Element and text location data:
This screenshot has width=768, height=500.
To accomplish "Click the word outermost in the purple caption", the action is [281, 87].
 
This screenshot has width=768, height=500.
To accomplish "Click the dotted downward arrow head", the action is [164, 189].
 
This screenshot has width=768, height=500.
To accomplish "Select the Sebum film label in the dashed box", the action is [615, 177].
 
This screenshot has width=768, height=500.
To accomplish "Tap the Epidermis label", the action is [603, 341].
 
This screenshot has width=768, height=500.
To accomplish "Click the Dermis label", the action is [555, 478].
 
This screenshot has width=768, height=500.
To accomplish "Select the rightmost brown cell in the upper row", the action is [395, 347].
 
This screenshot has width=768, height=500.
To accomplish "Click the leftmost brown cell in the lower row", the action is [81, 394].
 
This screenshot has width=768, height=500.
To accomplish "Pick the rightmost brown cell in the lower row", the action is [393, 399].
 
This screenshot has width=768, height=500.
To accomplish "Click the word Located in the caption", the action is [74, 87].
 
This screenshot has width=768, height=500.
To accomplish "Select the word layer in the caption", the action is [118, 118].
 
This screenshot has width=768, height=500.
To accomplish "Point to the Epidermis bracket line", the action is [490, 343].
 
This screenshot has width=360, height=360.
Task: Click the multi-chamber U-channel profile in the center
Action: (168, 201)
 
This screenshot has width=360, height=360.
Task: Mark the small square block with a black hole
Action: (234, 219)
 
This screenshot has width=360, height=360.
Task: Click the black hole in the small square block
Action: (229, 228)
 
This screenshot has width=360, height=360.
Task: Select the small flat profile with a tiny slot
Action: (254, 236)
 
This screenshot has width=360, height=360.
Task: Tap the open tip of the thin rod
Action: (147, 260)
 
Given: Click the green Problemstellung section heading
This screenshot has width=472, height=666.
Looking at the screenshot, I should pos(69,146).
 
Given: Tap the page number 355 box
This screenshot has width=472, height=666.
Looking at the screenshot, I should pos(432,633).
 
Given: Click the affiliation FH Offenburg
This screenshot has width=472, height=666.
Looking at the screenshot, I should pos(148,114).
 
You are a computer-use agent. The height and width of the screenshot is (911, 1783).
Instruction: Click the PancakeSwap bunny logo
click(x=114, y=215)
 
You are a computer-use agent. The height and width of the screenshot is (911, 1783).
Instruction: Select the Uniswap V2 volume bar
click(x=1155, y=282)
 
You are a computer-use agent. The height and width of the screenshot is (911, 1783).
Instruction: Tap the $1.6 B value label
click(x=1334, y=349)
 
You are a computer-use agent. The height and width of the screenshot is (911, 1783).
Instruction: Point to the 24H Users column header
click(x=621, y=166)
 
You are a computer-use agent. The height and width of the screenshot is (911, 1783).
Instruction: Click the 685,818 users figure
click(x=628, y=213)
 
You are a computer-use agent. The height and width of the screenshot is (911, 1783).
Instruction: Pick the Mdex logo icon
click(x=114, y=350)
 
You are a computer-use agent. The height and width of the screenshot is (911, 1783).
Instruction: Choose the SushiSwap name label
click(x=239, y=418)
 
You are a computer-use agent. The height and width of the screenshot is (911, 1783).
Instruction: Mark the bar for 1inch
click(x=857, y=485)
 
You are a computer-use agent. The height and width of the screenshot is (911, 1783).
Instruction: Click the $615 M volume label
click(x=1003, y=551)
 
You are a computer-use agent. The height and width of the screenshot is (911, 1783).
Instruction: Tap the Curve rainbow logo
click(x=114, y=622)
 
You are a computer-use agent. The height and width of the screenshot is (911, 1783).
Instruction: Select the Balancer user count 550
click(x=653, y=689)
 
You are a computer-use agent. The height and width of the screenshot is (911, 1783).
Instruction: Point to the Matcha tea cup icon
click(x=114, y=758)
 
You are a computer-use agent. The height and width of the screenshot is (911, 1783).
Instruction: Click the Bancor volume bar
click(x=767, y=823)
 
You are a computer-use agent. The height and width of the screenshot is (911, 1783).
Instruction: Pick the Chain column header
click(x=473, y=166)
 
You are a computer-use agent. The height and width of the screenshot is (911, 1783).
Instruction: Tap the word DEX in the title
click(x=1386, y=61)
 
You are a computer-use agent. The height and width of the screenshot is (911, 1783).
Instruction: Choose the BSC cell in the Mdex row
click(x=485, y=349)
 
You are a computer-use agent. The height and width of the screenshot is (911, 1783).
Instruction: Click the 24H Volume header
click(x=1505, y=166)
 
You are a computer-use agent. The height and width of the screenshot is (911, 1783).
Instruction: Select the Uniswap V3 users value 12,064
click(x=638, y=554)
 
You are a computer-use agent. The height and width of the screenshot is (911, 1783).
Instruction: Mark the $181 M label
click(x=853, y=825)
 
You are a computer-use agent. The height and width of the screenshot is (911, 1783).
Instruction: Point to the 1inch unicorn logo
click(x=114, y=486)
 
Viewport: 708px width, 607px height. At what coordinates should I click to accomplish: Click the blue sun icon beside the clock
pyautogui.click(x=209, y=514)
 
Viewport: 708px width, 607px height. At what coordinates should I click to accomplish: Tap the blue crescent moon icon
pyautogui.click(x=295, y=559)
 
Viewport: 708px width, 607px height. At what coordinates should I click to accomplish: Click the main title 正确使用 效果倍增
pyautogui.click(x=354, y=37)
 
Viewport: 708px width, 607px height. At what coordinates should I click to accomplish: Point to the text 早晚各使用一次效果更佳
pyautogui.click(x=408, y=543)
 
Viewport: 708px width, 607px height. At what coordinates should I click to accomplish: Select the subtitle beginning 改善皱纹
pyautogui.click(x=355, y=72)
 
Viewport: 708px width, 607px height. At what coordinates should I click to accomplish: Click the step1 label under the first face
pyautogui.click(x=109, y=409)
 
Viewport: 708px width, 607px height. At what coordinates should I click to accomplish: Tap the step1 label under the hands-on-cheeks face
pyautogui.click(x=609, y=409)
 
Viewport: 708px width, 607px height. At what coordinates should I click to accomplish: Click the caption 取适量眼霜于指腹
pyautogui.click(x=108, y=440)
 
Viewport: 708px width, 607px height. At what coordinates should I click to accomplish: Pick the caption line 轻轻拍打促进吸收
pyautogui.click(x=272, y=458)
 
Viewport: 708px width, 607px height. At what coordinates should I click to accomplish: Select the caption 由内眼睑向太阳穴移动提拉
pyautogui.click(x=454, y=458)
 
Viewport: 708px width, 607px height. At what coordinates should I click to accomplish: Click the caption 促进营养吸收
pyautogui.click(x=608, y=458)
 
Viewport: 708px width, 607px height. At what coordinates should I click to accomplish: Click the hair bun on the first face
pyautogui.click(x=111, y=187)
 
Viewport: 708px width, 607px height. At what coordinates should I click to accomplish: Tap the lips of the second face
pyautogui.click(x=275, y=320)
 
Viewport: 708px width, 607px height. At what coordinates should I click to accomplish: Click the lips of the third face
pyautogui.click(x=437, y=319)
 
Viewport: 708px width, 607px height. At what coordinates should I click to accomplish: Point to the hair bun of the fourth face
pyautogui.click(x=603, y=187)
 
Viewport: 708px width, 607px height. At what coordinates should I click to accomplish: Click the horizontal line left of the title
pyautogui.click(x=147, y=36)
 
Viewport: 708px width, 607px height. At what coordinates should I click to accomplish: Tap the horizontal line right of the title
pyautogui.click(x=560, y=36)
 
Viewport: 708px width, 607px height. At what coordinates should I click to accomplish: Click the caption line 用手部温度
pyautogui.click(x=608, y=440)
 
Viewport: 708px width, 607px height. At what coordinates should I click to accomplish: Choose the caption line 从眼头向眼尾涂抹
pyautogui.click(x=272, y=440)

SHORT PROBLEM: Return every line of the listing above without any change.

WORKED SOLUTION:
This screenshot has width=768, height=500.
To accomplish "Click the word outermost in the purple caption", the action is [281, 87].
 
This screenshot has width=768, height=500.
To accomplish "Click the dotted downward arrow head", the action is [164, 189].
 
This screenshot has width=768, height=500.
To accomplish "Select the Sebum film label in the dashed box", the action is [615, 177].
 
This screenshot has width=768, height=500.
To accomplish "Tap the Epidermis label", the action is [603, 341].
 
This screenshot has width=768, height=500.
To accomplish "Click the Dermis label", the action is [555, 478].
 
This screenshot has width=768, height=500.
To accomplish "Select the rightmost brown cell in the upper row", the action is [395, 347].
 
This screenshot has width=768, height=500.
To accomplish "Click the leftmost brown cell in the lower row", the action is [81, 394].
 
This screenshot has width=768, height=500.
To accomplish "Pick the rightmost brown cell in the lower row", the action is [393, 399].
 
This screenshot has width=768, height=500.
To accomplish "Click the word Located in the caption", the action is [74, 87].
 
This screenshot has width=768, height=500.
To accomplish "Select the word layer in the caption", the action is [118, 118].
 
This screenshot has width=768, height=500.
To accomplish "Point to the Epidermis bracket line", the action is [490, 343].
 
This screenshot has width=360, height=360.
Task: Click the multi-chamber U-channel profile in the center
Action: (168, 201)
 
This screenshot has width=360, height=360.
Task: Mark the small square block with a black hole
Action: (234, 219)
 
This screenshot has width=360, height=360.
Task: Click the black hole in the small square block
Action: (229, 228)
 
This screenshot has width=360, height=360.
Task: Select the small flat profile with a tiny slot
Action: (254, 236)
 
This screenshot has width=360, height=360.
Task: Tap the open tip of the thin rod
Action: (147, 260)
 
Given: Click the green Problemstellung section heading
This screenshot has width=472, height=666.
Looking at the screenshot, I should pos(69,146).
 
Given: Tap the page number 355 box
This screenshot has width=472, height=666.
Looking at the screenshot, I should pos(432,633).
 
Given: Click the affiliation FH Offenburg
This screenshot has width=472, height=666.
Looking at the screenshot, I should pos(148,114).
 
You are a computer-use agent. The height and width of the screenshot is (911, 1783).
Instruction: Click the PancakeSwap bunny logo
click(x=114, y=215)
 
You are a computer-use agent. The height and width of the screenshot is (911, 1783).
Instruction: Select the Uniswap V2 volume bar
click(x=1155, y=282)
 
You are a computer-use agent. The height and width of the screenshot is (911, 1783).
Instruction: Tap the $1.6 B value label
click(x=1334, y=349)
 
You are a computer-use agent. The height and width of the screenshot is (911, 1783).
Instruction: Point to the 24H Users column header
click(x=621, y=166)
 
You are a computer-use agent. The height and width of the screenshot is (911, 1783).
Instruction: Click the 685,818 users figure
click(x=628, y=213)
 
You are a computer-use agent. The height and width of the screenshot is (911, 1783).
Instruction: Pick the Mdex logo icon
click(x=114, y=350)
 
You are a computer-use agent. The height and width of the screenshot is (911, 1783).
Instruction: Choose the SushiSwap name label
click(x=239, y=418)
 
You are a computer-use agent. The height and width of the screenshot is (911, 1783).
Instruction: Mark the bar for 1inch
click(x=857, y=485)
 
You are a computer-use agent. The height and width of the screenshot is (911, 1783).
Instruction: Click the $615 M volume label
click(x=1003, y=551)
 
You are a computer-use agent. The height and width of the screenshot is (911, 1783).
Instruction: Tap the Curve rainbow logo
click(x=114, y=622)
 
You are a computer-use agent. The height and width of the screenshot is (911, 1783).
Instruction: Select the Balancer user count 550
click(x=653, y=689)
 
You are a computer-use agent. The height and width of the screenshot is (911, 1783).
Instruction: Point to the Matcha tea cup icon
click(x=114, y=758)
 
You are a computer-use agent. The height and width of the screenshot is (911, 1783).
Instruction: Click the Bancor volume bar
click(x=767, y=823)
 
You are a computer-use agent. The height and width of the screenshot is (911, 1783).
Instruction: Pick the Chain column header
click(x=473, y=166)
 
You are a computer-use agent. The height and width of the screenshot is (911, 1783).
Instruction: Tap the word DEX in the title
click(x=1386, y=61)
 
You are a computer-use agent. The height and width of the screenshot is (911, 1783).
Instruction: Choose the BSC cell in the Mdex row
click(x=485, y=349)
 
You are a computer-use agent. The height and width of the screenshot is (911, 1783).
Instruction: Click the 24H Volume header
click(x=1505, y=166)
 
You are a computer-use agent. The height and width of the screenshot is (911, 1783).
Instruction: Select the Uniswap V3 users value 12,064
click(x=638, y=554)
 
You are a computer-use agent. The height and width of the screenshot is (911, 1783).
Instruction: Mark the $181 M label
click(x=853, y=825)
 
You are a computer-use agent. The height and width of the screenshot is (911, 1783).
Instruction: Point to the 1inch unicorn logo
click(x=114, y=486)
 
Viewport: 708px width, 607px height. At what coordinates should I click to accomplish: Click the blue sun icon beside the clock
pyautogui.click(x=209, y=514)
 
Viewport: 708px width, 607px height. At what coordinates should I click to accomplish: Tap the blue crescent moon icon
pyautogui.click(x=295, y=559)
 
Viewport: 708px width, 607px height. At what coordinates should I click to accomplish: Click the main title 正确使用 效果倍增
pyautogui.click(x=354, y=37)
 
Viewport: 708px width, 607px height. At what coordinates should I click to accomplish: Point to the text 早晚各使用一次效果更佳
pyautogui.click(x=408, y=543)
 
Viewport: 708px width, 607px height. At what coordinates should I click to accomplish: Select the subtitle beginning 改善皱纹
pyautogui.click(x=355, y=72)
 
Viewport: 708px width, 607px height. At what coordinates should I click to accomplish: Click the step1 label under the first face
pyautogui.click(x=109, y=409)
 
Viewport: 708px width, 607px height. At what coordinates should I click to accomplish: Tap the step1 label under the hands-on-cheeks face
pyautogui.click(x=609, y=409)
 
Viewport: 708px width, 607px height. At what coordinates should I click to accomplish: Click the caption 取适量眼霜于指腹
pyautogui.click(x=108, y=440)
 
Viewport: 708px width, 607px height. At what coordinates should I click to accomplish: Pick the caption line 轻轻拍打促进吸收
pyautogui.click(x=272, y=458)
 
Viewport: 708px width, 607px height. At what coordinates should I click to accomplish: Select the caption 由内眼睑向太阳穴移动提拉
pyautogui.click(x=454, y=458)
 
Viewport: 708px width, 607px height. At what coordinates should I click to accomplish: Click the caption 促进营养吸收
pyautogui.click(x=608, y=458)
 
Viewport: 708px width, 607px height. At what coordinates should I click to accomplish: Click the hair bun on the first face
pyautogui.click(x=111, y=187)
 
Viewport: 708px width, 607px height. At what coordinates should I click to accomplish: Tap the lips of the second face
pyautogui.click(x=275, y=320)
 
Viewport: 708px width, 607px height. At what coordinates should I click to accomplish: Click the lips of the third face
pyautogui.click(x=437, y=319)
 
Viewport: 708px width, 607px height. At what coordinates should I click to accomplish: Point to the hair bun of the fourth face
pyautogui.click(x=603, y=187)
 
Viewport: 708px width, 607px height. At what coordinates should I click to accomplish: Click the horizontal line left of the title
pyautogui.click(x=147, y=36)
 
Viewport: 708px width, 607px height. At what coordinates should I click to accomplish: Tap the horizontal line right of the title
pyautogui.click(x=560, y=36)
 
Viewport: 708px width, 607px height. At what coordinates should I click to accomplish: Click the caption line 用手部温度
pyautogui.click(x=608, y=440)
 
Viewport: 708px width, 607px height. At what coordinates should I click to accomplish: Choose the caption line 从眼头向眼尾涂抹
pyautogui.click(x=272, y=440)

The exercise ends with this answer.